Cuba has always been known for its medical treatment. The Cubans have much higher life expectancy than the American citizens despite spending a pittance comparatively. Today, Cuba is to make a real breakthrough in combating cancer.
Cuban scientists spent decades developing a lung cancer vaccine, called Cimavax. The Cuban government started distributing Cimavax to citizens for free in 2011. The vaccine targets a protein called epidermal growth factor, which cancerous cells generate in order to signal others to grow out of control.
“Investigators from around the world are trying to crack the nut of cancer. The Cubans are thinking in ways that are novel and clever.” states biologist Thomas Rothstein.

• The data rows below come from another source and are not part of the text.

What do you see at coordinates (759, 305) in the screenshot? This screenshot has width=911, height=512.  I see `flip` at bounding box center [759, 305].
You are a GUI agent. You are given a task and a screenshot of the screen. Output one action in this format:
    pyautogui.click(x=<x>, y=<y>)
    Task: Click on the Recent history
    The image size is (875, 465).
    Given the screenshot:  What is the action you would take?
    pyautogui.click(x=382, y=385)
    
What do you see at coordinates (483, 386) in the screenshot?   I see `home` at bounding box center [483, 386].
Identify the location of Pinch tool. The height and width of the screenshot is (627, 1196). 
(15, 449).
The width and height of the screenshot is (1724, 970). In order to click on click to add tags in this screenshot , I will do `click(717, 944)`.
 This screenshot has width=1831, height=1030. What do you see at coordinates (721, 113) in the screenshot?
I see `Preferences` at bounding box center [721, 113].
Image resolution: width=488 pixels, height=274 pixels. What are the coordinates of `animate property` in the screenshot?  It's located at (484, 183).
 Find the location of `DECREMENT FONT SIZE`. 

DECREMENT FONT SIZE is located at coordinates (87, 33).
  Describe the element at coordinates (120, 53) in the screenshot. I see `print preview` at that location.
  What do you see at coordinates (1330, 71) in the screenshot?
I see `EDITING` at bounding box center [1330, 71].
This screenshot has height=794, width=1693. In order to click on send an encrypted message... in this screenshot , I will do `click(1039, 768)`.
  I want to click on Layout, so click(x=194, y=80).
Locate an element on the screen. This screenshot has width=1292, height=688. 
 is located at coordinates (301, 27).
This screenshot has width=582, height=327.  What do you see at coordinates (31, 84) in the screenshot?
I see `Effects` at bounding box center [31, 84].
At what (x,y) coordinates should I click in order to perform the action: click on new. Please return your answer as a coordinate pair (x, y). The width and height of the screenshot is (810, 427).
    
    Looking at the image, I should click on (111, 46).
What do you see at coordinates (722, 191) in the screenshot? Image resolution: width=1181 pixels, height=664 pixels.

Lung cancer accounts for about 27% of all cancer deaths and is by far the leading cause of cancer death among both men and women. Overall, the chance that a man will develop lung cancer in his lifetime is about 1 in 13; for a woman, the risk is about 1 in 16. With such shocking statistics, this vaccine has the potential to be an absolute breakthrough.
Though the vaccine doesn’t target the tumor itself, the vaccine can make even a late-stage tumor manageable; experiments in 2008 showed lung cancer patients that received the vaccine lived four to six months longer on average than those that didn’t. This efficacy inspired some European countries and Japan to start clinical trials of their own, progress on which the US had been woefully behind thanks to icy diplomatic relations with Cuba.
But the States have been forced to accelerate plans to bury the hatchet after the vaccine proved its worth. Now researchers at the Roswell Park Cancer Institute in Buffalo, New York have made an agreement with their Cuban counterparts to start clinical trials of the vaccine.
The Roswell Park researchers are also to evaluate the vaccine as a possible method of prevention, like a typical vaccine, and to see if it works with other types of cancer that used the same protein.
The Cuban scientists want to make it into a more traditional vaccine, like one for measles or mumps, which would prevent lung cancer in people for life.
Although President Obama has used his executive power to lift some restrictions against medical and research equipment, Congress must lift the Cuban embargo before collaborative research can ramp up.